Stored records:
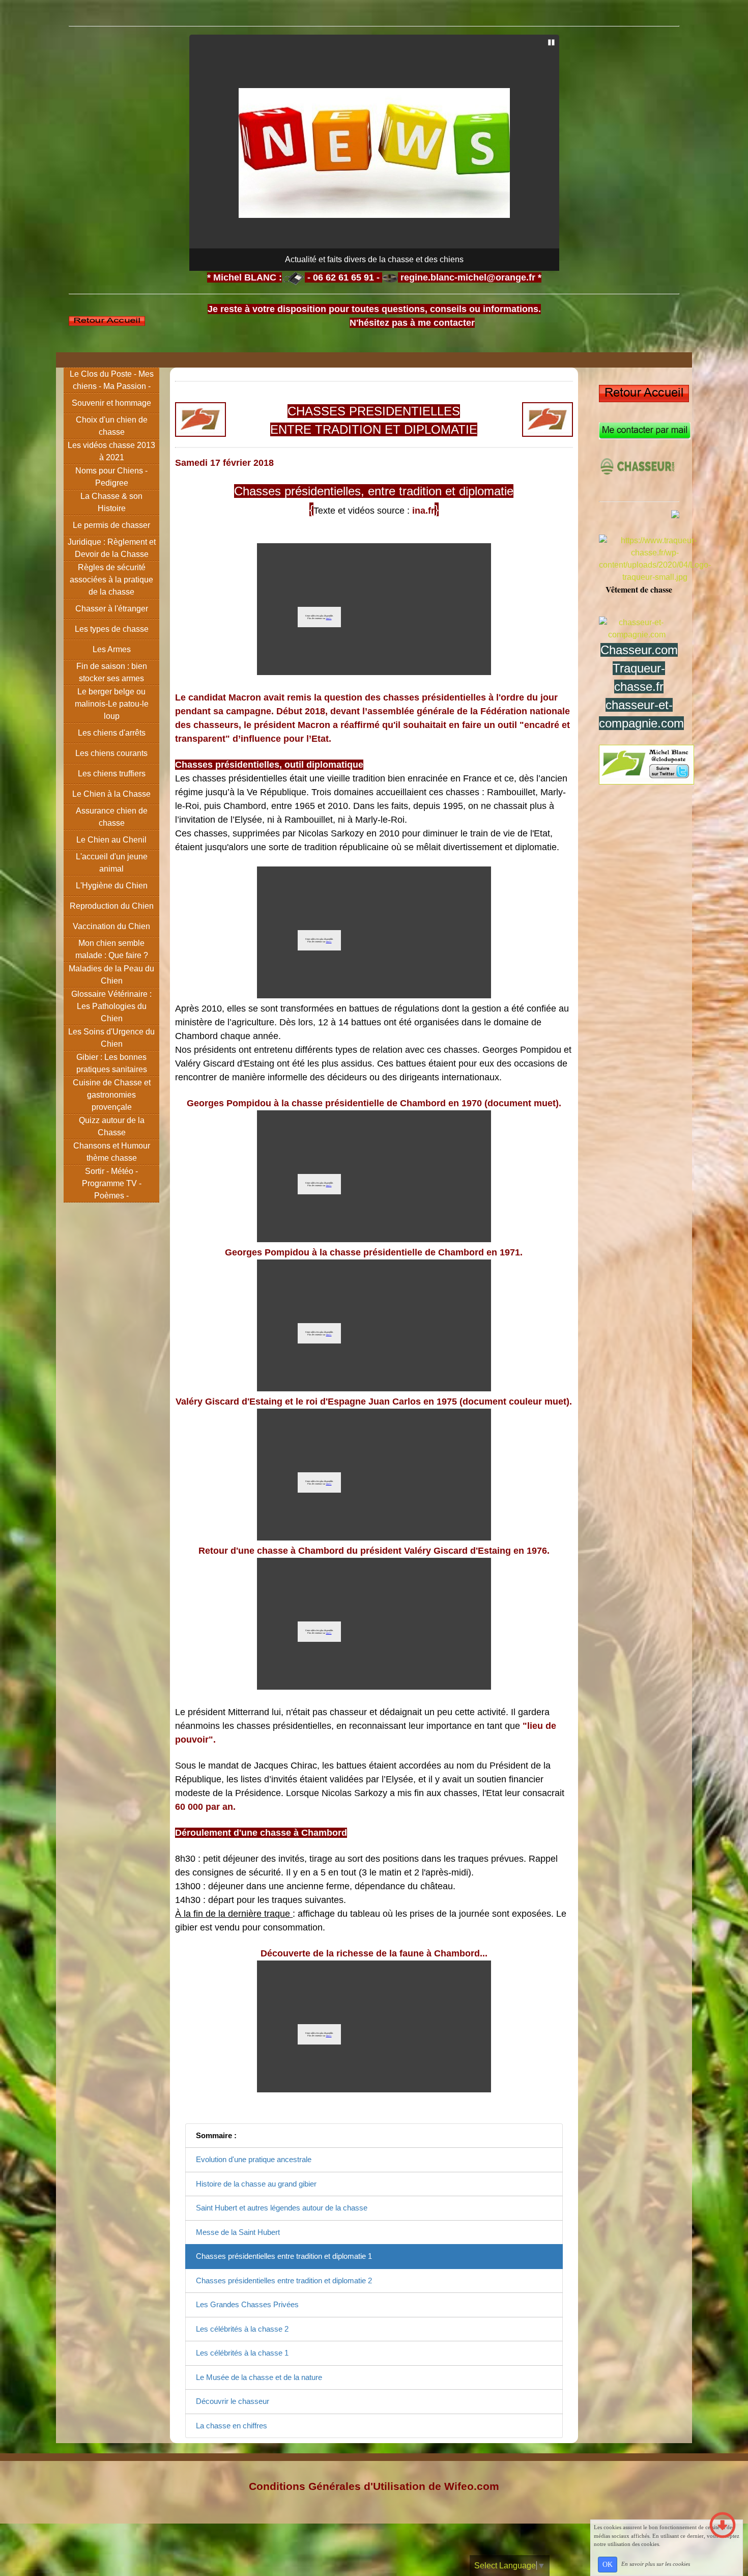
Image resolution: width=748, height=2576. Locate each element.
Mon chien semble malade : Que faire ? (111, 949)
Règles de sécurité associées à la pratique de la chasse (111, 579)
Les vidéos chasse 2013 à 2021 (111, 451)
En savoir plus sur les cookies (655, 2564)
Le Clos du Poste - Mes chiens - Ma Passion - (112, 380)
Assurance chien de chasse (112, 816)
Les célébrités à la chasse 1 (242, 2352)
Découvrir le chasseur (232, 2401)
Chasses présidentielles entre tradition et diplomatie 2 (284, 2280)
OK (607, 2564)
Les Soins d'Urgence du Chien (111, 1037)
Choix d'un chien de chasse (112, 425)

TASK PROMPT ▸ Your copy should be the entries retyped exactly, with no images in it.

EXERCISE OUTPUT ▸
Image resolution: width=748, height=2576. Locate each element.
Mon chien semble malade : Que faire ? (111, 949)
Règles de sécurité associées à la pratique de la chasse (111, 579)
Les vidéos chasse 2013 à 2021 (111, 451)
En savoir plus sur les cookies (655, 2564)
Le Clos du Poste - Mes chiens - Ma Passion - (112, 380)
Assurance chien de chasse (112, 816)
Les célébrités à la chasse 1 (242, 2352)
Découvrir le chasseur (232, 2401)
Chasses présidentielles entre tradition et diplomatie 2 (284, 2280)
OK (607, 2564)
Les Soins d'Urgence du Chien (111, 1037)
Choix d'un chien de chasse (112, 425)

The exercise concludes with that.